[Problem]: Below are the records; restate word for word the lines from the first through the one containing "Datum von: (310, 579)", and only those.

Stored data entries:
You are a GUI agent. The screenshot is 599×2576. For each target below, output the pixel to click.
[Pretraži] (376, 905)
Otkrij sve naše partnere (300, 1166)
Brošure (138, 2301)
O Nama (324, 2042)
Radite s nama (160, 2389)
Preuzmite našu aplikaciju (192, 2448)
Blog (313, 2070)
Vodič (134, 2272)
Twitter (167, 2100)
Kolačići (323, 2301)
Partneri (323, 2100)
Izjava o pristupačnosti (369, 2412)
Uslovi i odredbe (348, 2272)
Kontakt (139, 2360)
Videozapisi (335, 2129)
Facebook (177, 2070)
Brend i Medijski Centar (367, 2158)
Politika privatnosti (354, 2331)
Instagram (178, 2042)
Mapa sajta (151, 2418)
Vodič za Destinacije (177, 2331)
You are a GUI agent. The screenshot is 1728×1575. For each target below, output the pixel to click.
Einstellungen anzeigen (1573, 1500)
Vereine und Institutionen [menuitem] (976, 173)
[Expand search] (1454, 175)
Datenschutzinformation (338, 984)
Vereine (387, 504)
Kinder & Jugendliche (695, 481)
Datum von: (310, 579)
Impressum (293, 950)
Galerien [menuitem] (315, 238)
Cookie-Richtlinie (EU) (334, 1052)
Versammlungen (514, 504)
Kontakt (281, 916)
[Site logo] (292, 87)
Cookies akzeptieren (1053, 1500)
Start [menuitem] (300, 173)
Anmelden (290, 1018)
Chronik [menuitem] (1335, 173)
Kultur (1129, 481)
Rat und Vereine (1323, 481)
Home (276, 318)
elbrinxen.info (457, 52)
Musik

[Response]:
You are a GUI agent. The screenshot is 599×2576. For each target below, output the pixel to click.
[Pretraži] (376, 905)
Otkrij sve naše partnere (300, 1166)
Brošure (138, 2301)
O Nama (324, 2042)
Radite s nama (160, 2389)
Preuzmite našu aplikaciju (192, 2448)
Blog (313, 2070)
Vodič (134, 2272)
Twitter (167, 2100)
Kolačići (323, 2301)
Partneri (323, 2100)
Izjava o pristupačnosti (369, 2412)
Uslovi i odredbe (348, 2272)
Kontakt (139, 2360)
Videozapisi (335, 2129)
Facebook (177, 2070)
Brend i Medijski Centar (367, 2158)
Politika privatnosti (354, 2331)
Instagram (178, 2042)
Mapa sajta (151, 2418)
Vodič za Destinacije (177, 2331)
You are a GUI agent. The screenshot is 1728×1575. For each target below, output the pixel to click.
Einstellungen anzeigen (1573, 1500)
Vereine und Institutionen [menuitem] (976, 173)
[Expand search] (1454, 175)
Datenschutzinformation (338, 984)
Vereine (387, 504)
Kinder & Jugendliche (695, 481)
Datum von: (310, 579)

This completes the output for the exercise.